Begin
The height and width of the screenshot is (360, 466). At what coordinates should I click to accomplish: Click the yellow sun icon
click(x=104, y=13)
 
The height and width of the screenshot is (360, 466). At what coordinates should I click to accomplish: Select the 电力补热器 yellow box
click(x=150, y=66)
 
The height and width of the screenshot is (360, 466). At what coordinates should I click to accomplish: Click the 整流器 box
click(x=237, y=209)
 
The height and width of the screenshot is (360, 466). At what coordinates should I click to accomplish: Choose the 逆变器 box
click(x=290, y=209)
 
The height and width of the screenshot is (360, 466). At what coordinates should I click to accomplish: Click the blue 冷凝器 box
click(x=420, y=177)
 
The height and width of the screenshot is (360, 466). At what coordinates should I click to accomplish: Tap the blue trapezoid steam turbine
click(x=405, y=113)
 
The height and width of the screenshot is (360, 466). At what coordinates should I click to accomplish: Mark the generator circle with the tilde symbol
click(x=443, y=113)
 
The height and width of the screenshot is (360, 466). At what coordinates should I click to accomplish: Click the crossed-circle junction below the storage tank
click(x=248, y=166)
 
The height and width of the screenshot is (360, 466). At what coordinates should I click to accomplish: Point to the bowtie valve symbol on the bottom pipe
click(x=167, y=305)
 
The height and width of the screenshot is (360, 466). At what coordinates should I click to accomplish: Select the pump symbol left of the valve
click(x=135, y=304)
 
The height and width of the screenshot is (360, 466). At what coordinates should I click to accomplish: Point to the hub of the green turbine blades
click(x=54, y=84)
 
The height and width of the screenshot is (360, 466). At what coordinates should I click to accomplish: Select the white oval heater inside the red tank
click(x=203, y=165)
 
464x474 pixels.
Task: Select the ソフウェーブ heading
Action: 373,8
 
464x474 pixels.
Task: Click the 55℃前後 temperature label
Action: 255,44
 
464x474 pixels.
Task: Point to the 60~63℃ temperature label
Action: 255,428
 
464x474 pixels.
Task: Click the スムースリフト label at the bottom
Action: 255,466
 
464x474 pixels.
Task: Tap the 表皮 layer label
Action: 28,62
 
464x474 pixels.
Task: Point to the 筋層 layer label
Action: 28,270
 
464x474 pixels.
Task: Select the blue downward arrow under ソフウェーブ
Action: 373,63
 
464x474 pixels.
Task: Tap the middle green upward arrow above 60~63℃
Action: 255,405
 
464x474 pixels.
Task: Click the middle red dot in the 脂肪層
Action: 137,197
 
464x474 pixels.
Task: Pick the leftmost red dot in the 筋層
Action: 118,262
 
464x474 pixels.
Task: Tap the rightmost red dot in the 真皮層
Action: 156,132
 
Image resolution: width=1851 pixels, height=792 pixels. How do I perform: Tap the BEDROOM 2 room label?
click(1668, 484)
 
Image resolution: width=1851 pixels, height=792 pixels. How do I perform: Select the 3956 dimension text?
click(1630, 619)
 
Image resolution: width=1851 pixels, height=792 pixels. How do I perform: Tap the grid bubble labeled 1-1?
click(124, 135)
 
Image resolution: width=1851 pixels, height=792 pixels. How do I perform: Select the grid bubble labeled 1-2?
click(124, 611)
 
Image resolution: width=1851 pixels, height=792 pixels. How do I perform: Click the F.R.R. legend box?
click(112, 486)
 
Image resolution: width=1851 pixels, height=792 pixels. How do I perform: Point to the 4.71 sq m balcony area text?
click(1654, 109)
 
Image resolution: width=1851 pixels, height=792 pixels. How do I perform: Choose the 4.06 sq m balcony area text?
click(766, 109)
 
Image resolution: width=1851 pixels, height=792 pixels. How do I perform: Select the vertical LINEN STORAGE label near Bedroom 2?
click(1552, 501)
End
The task — Swap "sun icon" for "sun symbol" in the material, starting at its beginning and ending at the line containing "click(x=150, y=66)", and give those lines back with nothing else changed.

Correct result —
The height and width of the screenshot is (360, 466). At what coordinates should I click to accomplish: Click the yellow sun symbol
click(x=104, y=13)
 
The height and width of the screenshot is (360, 466). At what coordinates should I click to accomplish: Select the 电力补热器 yellow box
click(x=150, y=66)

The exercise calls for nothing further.